Mientras el CCT tomaba fuerza, el país vivía serias amenazas ecológicas. A inicios de la década de 1970 se deforestó y quemó un millón de hectáreas; cundió la ganadería extensiva y se empezó a vislumbrar la venta de las costas e islas del país.

"Grandes" proyectos. En forma técnica y apolítica se discutieron proyectos como el del oleoducto interoceánico, la apertura de la Cordillera Volcánica Central para el viaducto entre el Valle Central con Guápiles, la conversión de la Isla del Caño en un centro internacional de apuestas y juegos, la apertura de la Cordillera de Tilarán a la minería masiva y otros "grandes proyectos".

Gracias a esas acciones, se logró detener el proceso de contratación del oleoducto. Se hizo un estudio de impacto ambiental de la carretera por el Cerro Zurquí para atenuar sus consecuencias y, a cambio, se logró establecer el Parque Nacional Braulio Carrillo. También se consiguió establecer la conservación definitiva del patrimonio natural y arqueológico de la Isla del Caño, consolidar una reserva privada, la Reserva Biológica en Monteverde propiedad del CCT y el establecimiento de los parques nacionales de Corcovado y Chirripó.

En muchos de esos movimientos siempre estaban involucrados algunos de los miembros del CCT. Pareciera exageración, pero no; el país estaba maduro para consolidar un movimiento de recuperación, salvamento y desarrollo cuerdo del ambiente. La ideología bien enfocada de la conducción del manejo y conservación de la naturaleza era ya algo imparable; había llegado a todas las esferas del país y sin duda el CCT había sido, al menos, uno de los catalizadores más importantes.

Programa estrella. El CCT se interesó mucho en desarrollar conocimiento y destrezas administrativas en el manejo de áreas silvestres. Fue así como se inició el proyecto estrella, que tanta fama le ha dado al país: la Reserva Biológica Bosque Nuboso Monteverde, con dos docenas de hectáreas.

Desde esta zona protegida se ha irradiado a Latinoamérica, de manera solidaria, mucho conocimiento sobre conservación y valoración de los servicios ambientales.
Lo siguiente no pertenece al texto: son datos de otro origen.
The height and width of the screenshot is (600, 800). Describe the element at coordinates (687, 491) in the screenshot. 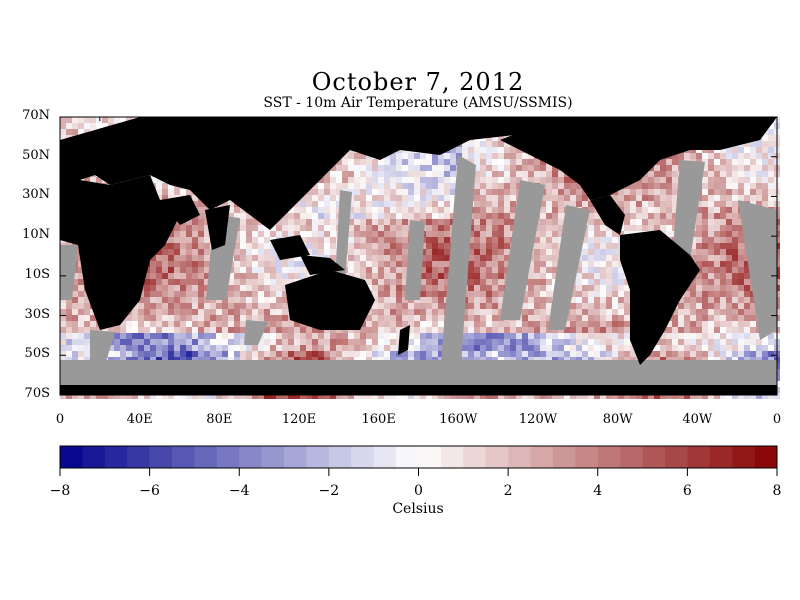

I see `colorbar-label-7: 6` at that location.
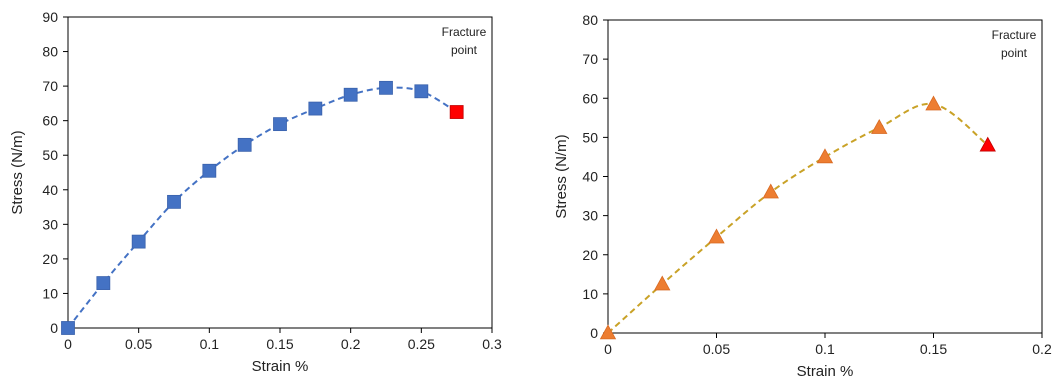 Image resolution: width=1056 pixels, height=390 pixels. Describe the element at coordinates (422, 344) in the screenshot. I see `x-tick-label: 0.25` at that location.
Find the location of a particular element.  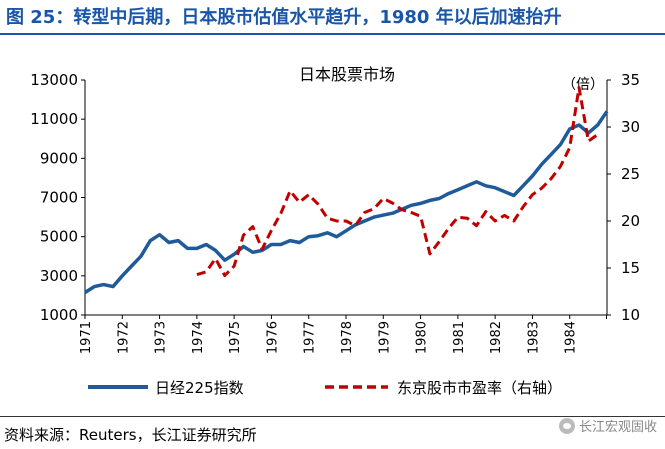

x-tick-label: 1980 is located at coordinates (422, 338).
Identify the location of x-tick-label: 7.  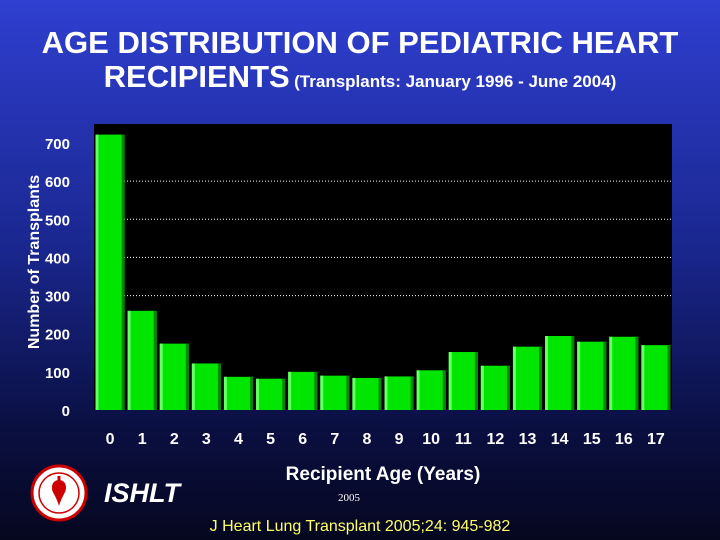
(334, 440).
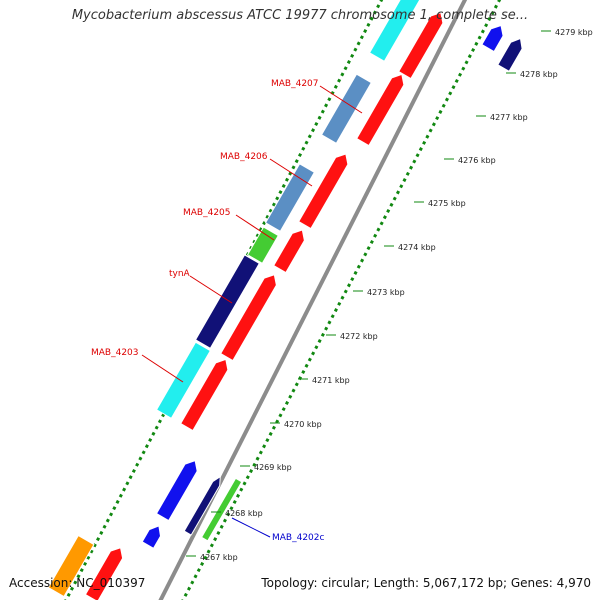  What do you see at coordinates (104, 574) in the screenshot?
I see `feature-red-bottom` at bounding box center [104, 574].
Dado que el CCT no tiene fines de lucro, las entradas de sus reservas privadas se dedican por entero al manejo, investigación, educación y creación de fondos patrimoniales para la protección. Cada año el Centro aporta unos 50 millones de colones parala conservación de la Cordillera Volcánica Central.

Sobra decir que sus miembros han participado en diversos trabajos, asesorías, cursos y foros por todo el mundo, en especial Latinoamérica. Las investigaciones en sus reservas alrededor de las ciencias biológicas, cambio climático, manejo forestal, uso de la tierra y extinción de especies han producido muchas publicaciones en revistas y libros de peso internacional.

La seriedad, sencillez, discreción y madurez de la membrecía ha estado detrás de la acción de esta institución. Los cincuenta miembros con que cuenta actualmente el Centro han contribuido y aportan, de una manera u otra, su conocimiento, influencia y sabiduría a la buena conducción del espíritu conservacionista y de desarrollo armónico con el medio. Por ello al CCT le corresponde un sitio especial en la historia del conservacionismo de Costa Rica.